Carte blanche

« Une résidence de haut standing peut être un enfer une fois qu’elle devient maison de repos et de soins »

Carte blanche

A vous tous, résidents, familles, directeurs, personnels de MRS, politiques, journalistes et responsables associatifs... et à nous tous... futurs résidents potentiels

J’avais commencé ce texte le 4 décembre dernier, avant le décès de maman.

Je ne l’ai pas continué à l’époque trop occupée à m’occuper d’elle (avec l’aide de ma soeur , de mon mari et de la famille dont les petits enfants qui se sont relayés auprès d’elle), trop submergée par la douleur, par l’impression de ne pas faire assez pour l’aider. Je n’avais plus la force morale pour écrire.

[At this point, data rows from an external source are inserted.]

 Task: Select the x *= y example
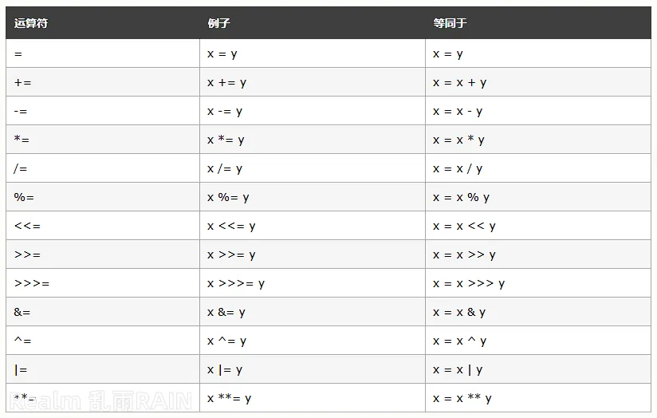(226, 140)
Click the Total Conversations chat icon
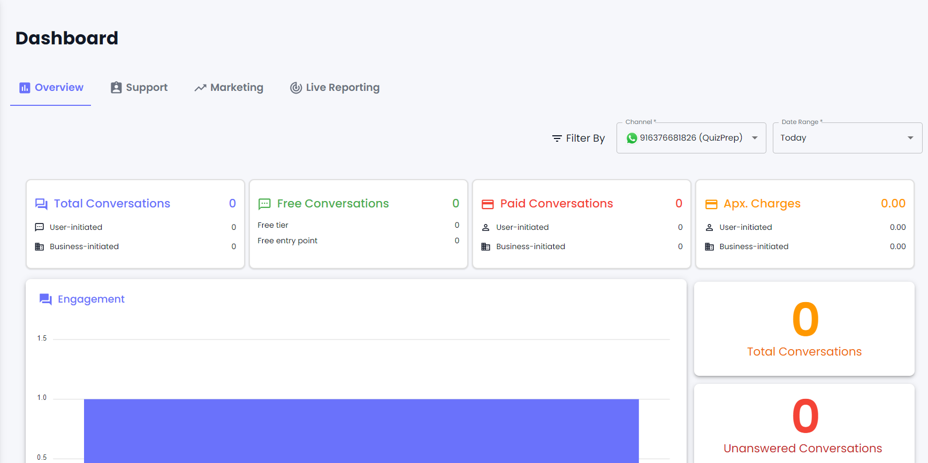 click(x=41, y=204)
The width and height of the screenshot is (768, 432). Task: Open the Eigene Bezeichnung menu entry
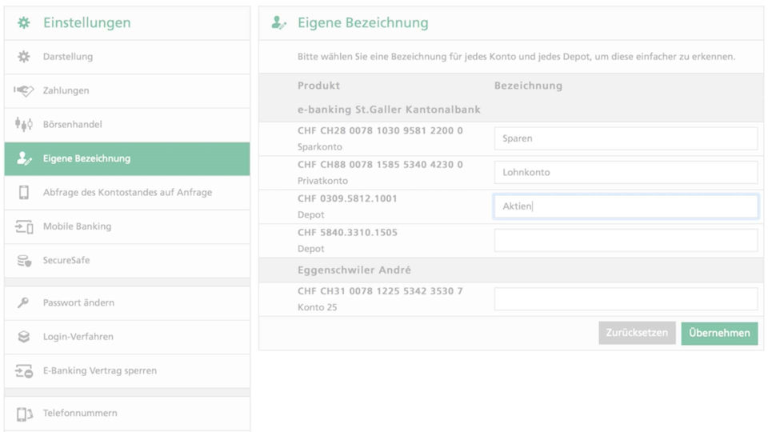pyautogui.click(x=127, y=158)
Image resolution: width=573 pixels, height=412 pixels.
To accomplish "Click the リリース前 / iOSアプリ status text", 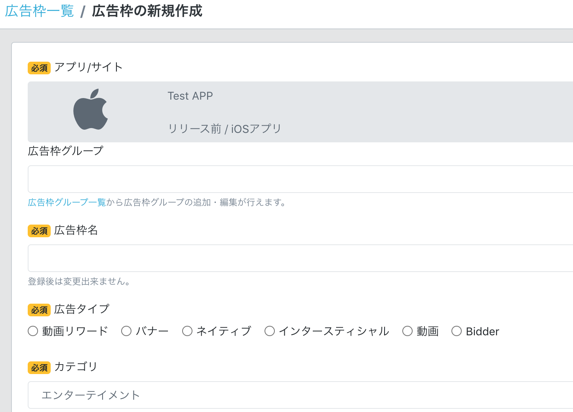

Après le décès de maman, j’ai décidé d’attendre quelques semaines afin de sortir du « trop émotionnel », pour être « plus objective » dans mes propos. Je regrette aujourd’hui de ne pas l’avoir fait plus tôt et je tiens à préciser que la sortie du livre « Les Fossoyeurs » de Victor Castanet (livre que je n’ai pas encore lu) et les nombreuses réactions de la presse et des politiques ne m’ont aucunement influencée quant au contenu de ce courriel. Ce n’est que pure coïncidence... triste coïncidence.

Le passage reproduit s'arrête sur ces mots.